It was very interesting to attend the TREENET 16th National Street Tree Symposium 2015, on the 3rd and 4th of September, with some of Australia’s leading tree scientists, arboricultural consultants, Local Government arborists and engineers.
The theme was around engineering issues, which included how to grow healthier trees and root systems in increasingly tighter spaces and how to direct storm water into the soil through, using water sensitive urban design methods, such as permeable pavements and rain gardens. See videos of the presentations.
The idea is to capture rain in the soil (‘bio-retention‘), rather than allowing it to just run off roads and carparks directly into drains and straight into lakes or out to sea. We can’t afford to lose water, our soils are drying rapidly and this is affecting the health of our street trees and reducing our ground water reserves.

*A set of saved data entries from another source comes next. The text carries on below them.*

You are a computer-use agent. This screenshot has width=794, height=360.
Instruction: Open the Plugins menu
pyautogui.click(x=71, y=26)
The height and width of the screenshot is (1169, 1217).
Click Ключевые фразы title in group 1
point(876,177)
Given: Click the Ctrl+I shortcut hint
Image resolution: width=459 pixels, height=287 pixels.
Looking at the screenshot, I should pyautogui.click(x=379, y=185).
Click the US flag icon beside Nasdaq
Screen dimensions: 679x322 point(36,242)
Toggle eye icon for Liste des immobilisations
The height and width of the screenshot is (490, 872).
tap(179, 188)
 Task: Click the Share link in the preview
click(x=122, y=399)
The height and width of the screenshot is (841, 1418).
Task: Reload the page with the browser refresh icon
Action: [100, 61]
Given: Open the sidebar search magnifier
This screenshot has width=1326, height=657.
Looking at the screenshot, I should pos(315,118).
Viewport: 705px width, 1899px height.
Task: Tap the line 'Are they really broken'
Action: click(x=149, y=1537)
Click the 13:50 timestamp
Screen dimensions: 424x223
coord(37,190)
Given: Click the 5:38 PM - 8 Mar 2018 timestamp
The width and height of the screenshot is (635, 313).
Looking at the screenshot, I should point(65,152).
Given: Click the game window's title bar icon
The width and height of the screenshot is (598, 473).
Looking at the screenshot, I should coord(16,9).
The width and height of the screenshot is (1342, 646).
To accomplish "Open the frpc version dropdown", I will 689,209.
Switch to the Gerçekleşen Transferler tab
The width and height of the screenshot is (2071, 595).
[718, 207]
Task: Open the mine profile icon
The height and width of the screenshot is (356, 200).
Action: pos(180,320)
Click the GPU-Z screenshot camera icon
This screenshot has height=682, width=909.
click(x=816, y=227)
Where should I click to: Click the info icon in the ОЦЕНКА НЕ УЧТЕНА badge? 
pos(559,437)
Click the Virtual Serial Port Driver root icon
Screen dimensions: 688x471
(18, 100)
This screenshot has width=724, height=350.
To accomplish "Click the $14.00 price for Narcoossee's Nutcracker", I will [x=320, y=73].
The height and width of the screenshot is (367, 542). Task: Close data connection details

Creating rain gardens and wells around existing trees or new trees, allows run off from rain to be directed into gardens and tree root systems. Excessive rain, over flows into a drainage backup system to avoid flooding.
Trees and plants also act as filters, they remove pollutants from water before it seeps down into the ground water system or into rivers and lakes. This process is called bio-filtration.
Permeable pavement and pavers are a logical alternative to impervious paving or concrete.
The City of Stirling council voted last week (on the 1st of September, 2015), to continue to allow residents to pave up to 1/3 of their verge with impervious paving, artificial turf or In-situ concrete. Where verge areas are less than 10 square metres and/or verge widths less than 1.5 meters they may be fully paved. See the new policy from the 1st of September minutes.
What a shame they didn’t require people to use permeable paving on their verges? Being such a large council, the square meters add up. This means more valuable water down the drain in stead of into soil where it is needed.
At the same meeting the City of Stirling council voted to cease their Verge Makeover Program which wasn’t very popular and staff are currently investigating alternative programs to encourage residents to look after their verges, such as a rate rebate? Councilor Terry Tyzack vehemently rejected this idea saying that the last thing the city needed was more costly programs and a rebate system would reward wealthier residents who look after their verges anyway.
Perhaps they could offer grants to install rain gardens on verges to help keep street trees healthy?